C. Configure server transport and host settings

In application.yml (or properties):

spring:
  ai:
    mcp:
      server:
        transport:
          streamable-http: 
            port: 8081
            path: /mcp
          # or choose SSE, STDIO etc.

D. Run the server

The server starts and listens on the transport (e.g.

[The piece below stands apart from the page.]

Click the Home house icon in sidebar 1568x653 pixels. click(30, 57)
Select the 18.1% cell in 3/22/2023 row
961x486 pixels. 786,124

HTTP) for MCP clients.

It exposes available tools, handles discovery, execution etc.

2.2 MCP Client Example

A. Client dependencies

<dependency>
  <groupId>org.springframework.ai</groupId>
  <artifactId>spring-ai-starter-mcp-client</artifactId>
  <version>1.1.0-M2</version>
</dependency>

B. Client Configuration

In application.yml:

spring:
  ai:
    mcp:
      client:
        streamable-http:
          connections:
            weather-server:
              url: http://localhost:8081/mcp

C. Using tools in code

import org.springframework.ai.mcp.McpClient;
import org.springframework.ai.chat.client.ChatClient;
import org.springframework.ai.tool.FunctionCallback;
import org.springframework.ai.mcp.spring.McpFunctionCallback;

@Component
public class MyAgentService {

  private final ChatClient chatClient;

  public MyAgentService(McpClient mcpClient, ChatClient.Builder chatBuilder) {
    // get tool descriptions from server
    FunctionCallback weatherCallback = new McpFunctionCallback(mcpClient, "getWeather");
    FunctionCallback addCallback = new McpFunctionCallback(mcpClient, "add");

    this.chatClient = chatBuilder
        .tools(weatherCallback, addCallback)
        .build();
  }

  public String ask(String question) {
    return chatClient.prompt()
                     .user(question)
                     .call()
                     .content();
  }
}

D. Run client and try

Example requests:

  • “What’s the weather in Paris?” – triggers getWeather tool
  • “Add 5 and 7 for me.” – triggers add tool

This is what happens :

  • Client starts, discovers tools from MCP Server via transport (HTTP/SSE etc.)
  • Client builds ChatClient with those tools exposed
  • User sends prompt (could be via UI or API)
  • ChatClient sends prompt to LLM along with tool metadata (tool schemas)
  • LLM decides if it should call a tool; sends function call back
  • The tool is executed by the server; result returned
  • LLM then composes final answer using tool result + prompt context

3. MCP Use Cases

Here are some practical use cases for MCP in Spring AI:

  • Local tool server: expose local file system, search documents, read local files
  • Microservices orchestration: your AI agent can call service APIs wrapped by MCP tools
  • Plugin architecture: external developers can provide new tools (MCP servers) that your client app can tap into without code changes
  • Hybrid models: using external servers for resource-intensive or sensitive tools (e.g. database queries, proprietary APIs), while keeping your core app lighter

Conclusion

Spring AI’s MCP support is a major step toward building robust, context-aware AI agents.

It standardizes how tools, prompts, and resources are exposed, discovered, and used.